Pierfrancesco Favino torna al cinema il prossimo 13 novembre come protagonista del film Il maestro diretto da Andrea Di Stefano. E stavolta l’attore più amato e “convocato” sui set dai registi italiani ha a che fare con le palle da tennis.
Maestro della racchetta nei panni del sedicente ex campione, Raul Gatti che instaura un rapporto molto bello e complesso col 13enne Felice che attraverso l’esperienza, (ma anche tante balle epocali) raccontate dal complicato mentore che gli è capitato in sorte, inizia ad affrontare le asperità dell’agonismo che poi sono le stesse, se non più difficili, che un giovane incontra pure fuori dai campi. Lo sa bene lo stesso Favino che, diretto appena due anni orsono dallo stesso regista nel ruolo di protagonista del film L’ultima notte di Amore e seppellito da una marea di nuovi impegni su tutti i fronti (Il maestro, poi Dio ride di Giovanni Veronesi. E poi lo spettacolo teatrale People, places & things, di Macmillan con debutto a Todi l'8 febbraio di cui Pier curerà la regia) arriva sollecitato dalla stampa- addirittura a negare l’esistenza dei “circoletti” di bravi attori - come lui indubbiamente è- chiamati a recitare in maniera compulsiva, risultando così iper presenti sul grande schermo.
ETERNO PROTAGONISTA
Tanto che, secondo l’eterno protagonista di tutti i più importanti film italiani degli ultimi anni, quelle “conventicole” già denunciate più di vent’anni fa dal parossistico personaggio interpretato da Sergio Castellitto nel film Caterina va in città, in realtà non esistono affatto e sono, anzi, una sorta di alibi psicologico per chi ne subisce di più gli effetti negativi: i volti nuovi e i lavoratori più deboli del settore. Insomma come dire: cornuti e mazziati.

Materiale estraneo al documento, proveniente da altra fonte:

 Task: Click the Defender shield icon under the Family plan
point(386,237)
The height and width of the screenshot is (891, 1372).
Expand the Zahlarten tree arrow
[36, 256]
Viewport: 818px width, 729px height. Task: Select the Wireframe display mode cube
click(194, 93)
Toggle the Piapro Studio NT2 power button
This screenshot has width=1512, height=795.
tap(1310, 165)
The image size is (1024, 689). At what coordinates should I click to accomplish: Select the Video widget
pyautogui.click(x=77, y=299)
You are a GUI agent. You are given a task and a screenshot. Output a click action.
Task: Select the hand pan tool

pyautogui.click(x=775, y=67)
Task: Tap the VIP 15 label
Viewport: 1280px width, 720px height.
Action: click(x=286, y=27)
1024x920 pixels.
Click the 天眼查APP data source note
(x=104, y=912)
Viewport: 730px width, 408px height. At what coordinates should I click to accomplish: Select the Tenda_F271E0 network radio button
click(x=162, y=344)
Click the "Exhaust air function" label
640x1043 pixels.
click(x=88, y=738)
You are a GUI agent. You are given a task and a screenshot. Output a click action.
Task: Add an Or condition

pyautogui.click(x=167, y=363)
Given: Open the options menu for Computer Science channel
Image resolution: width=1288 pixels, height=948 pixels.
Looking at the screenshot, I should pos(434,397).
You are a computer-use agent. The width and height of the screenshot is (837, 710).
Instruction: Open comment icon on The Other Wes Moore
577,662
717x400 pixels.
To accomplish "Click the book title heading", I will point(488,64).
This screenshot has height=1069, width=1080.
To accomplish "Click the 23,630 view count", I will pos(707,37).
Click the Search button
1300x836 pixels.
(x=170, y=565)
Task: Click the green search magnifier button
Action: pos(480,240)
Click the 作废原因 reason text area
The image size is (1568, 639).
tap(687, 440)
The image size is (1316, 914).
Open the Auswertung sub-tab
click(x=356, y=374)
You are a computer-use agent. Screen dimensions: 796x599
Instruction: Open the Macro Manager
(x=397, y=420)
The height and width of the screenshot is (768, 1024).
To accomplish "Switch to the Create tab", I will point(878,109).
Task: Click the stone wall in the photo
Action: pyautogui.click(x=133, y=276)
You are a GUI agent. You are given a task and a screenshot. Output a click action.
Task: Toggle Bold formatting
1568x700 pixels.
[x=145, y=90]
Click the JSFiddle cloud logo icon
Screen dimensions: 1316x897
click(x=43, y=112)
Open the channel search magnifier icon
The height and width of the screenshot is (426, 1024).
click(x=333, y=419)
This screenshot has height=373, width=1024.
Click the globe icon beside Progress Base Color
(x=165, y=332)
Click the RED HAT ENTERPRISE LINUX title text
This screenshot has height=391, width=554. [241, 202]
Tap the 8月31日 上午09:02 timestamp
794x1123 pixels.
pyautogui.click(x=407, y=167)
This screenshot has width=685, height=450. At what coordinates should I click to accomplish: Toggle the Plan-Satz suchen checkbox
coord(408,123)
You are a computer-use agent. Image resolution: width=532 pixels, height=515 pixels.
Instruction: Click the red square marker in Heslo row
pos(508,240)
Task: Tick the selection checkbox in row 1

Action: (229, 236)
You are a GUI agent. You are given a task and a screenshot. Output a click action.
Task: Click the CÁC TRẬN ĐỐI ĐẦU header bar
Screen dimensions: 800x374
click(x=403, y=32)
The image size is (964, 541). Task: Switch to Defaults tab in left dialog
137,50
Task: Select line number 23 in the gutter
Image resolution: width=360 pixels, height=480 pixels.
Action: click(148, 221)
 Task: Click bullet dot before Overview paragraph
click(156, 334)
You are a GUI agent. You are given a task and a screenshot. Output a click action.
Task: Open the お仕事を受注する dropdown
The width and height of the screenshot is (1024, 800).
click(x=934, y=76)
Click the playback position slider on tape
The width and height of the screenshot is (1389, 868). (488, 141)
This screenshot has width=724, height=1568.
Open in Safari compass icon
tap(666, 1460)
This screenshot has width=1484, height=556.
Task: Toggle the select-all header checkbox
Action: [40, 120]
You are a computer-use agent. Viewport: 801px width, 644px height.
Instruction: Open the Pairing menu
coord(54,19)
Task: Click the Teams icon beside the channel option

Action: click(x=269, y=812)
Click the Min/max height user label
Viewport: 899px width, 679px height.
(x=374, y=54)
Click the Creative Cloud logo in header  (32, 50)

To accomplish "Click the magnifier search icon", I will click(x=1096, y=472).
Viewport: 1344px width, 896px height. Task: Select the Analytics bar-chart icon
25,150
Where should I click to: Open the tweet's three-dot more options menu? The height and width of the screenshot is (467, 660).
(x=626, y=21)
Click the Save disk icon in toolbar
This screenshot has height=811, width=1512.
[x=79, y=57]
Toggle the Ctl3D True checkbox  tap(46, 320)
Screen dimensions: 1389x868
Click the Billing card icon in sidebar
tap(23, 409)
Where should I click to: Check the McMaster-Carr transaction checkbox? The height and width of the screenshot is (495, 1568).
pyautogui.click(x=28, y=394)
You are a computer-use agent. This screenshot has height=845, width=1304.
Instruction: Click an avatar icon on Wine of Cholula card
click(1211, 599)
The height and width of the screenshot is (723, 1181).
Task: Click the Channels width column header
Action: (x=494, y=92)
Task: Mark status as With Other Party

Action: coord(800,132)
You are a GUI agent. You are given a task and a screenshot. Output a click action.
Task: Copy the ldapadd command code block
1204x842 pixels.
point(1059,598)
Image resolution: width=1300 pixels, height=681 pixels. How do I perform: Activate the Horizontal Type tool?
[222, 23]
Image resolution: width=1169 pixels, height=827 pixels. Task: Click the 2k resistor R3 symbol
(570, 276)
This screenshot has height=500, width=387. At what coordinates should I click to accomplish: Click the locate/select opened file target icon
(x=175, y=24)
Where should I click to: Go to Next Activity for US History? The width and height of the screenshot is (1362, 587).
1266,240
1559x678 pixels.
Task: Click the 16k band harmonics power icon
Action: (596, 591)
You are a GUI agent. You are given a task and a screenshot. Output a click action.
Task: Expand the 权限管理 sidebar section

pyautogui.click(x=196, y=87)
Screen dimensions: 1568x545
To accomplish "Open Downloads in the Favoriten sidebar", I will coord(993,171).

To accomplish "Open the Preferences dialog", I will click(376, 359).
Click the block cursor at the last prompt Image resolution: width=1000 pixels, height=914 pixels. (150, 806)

Peccato che i fatti (e le stesse dichiarazioni di questi giorni dell’attore romano) dimostrino in realtà davvero l’esatto opposto. Una disdicevole contraddizione che segna un vulnus anche nella credibilità di questi grandi volti, ben diversa dalla «fiducia che poi il pubblico ricambia», utilizzata da Favino come consolatoria auto-assoluzione. Tutto ciò appare, infatti, una volta di più grave; considerando proprio la stagione di incognite, prossime alla crisi, che rischiano di abbattersi sulle produzioni cinematografiche di casa nostra. In special modo sulle più piccole, quelle indipendenti, difese a parole nelle piazzate messe in scena proprio da loro, i talenti di punta che rispondono ai nomi dei vari Elio Germano, Valerio Mastandrea, Luca Marinelli, Alessandro Borghi, Anna Foglietta, Alba Rohrwacher, Edoardo Leo, Alessandro Gassmann e certamente pure (e non certo per ultimo) Pierfrancesco Favino, da anni ormai l’attore più ricercato, chiamato e presente sui set italici. Ma perché negare una così palese evidenza? E soprattutto perché farlo addirittura di fronte alla stampa “amica” come Repubblica, non certo ostile al mainstream cinematografaro e alla sua litania pietosa (e a questo punto viene da dire anche un po’ pelosa) per i lavoratori meno fortunati del settore?
L’unica spiegazione che riusciamo a darci è di un Favino probabilmente ancora incastrato negli scomodi panni del maestro tennista contaballe. Che addirittura, sempre sulle colonne di Repubblica, si lancia in una vera e propria excusatio non petita per giustificare la sua allure retorica e spiegare come in realtà lui, proprio lui, “i circoletti” li abbia in realtà patiti. «Io non ho mai preso un ruolo a una cena, sempre ai provini. Vale per tutti i mestieri». Qualcosa di cui, visto il suo chiaro talento, nessuno crediamo abbia mai dubitato. Tanto che, nel novero di impegni, il Favino spremuto ha addirittura dimenticato il bel film Enzo pellicola girata oltralpe e uscita in pieno agosto, lidi dove finora aveva osato per lo più l’intellettuale (pure lui iper presente) Accorsi.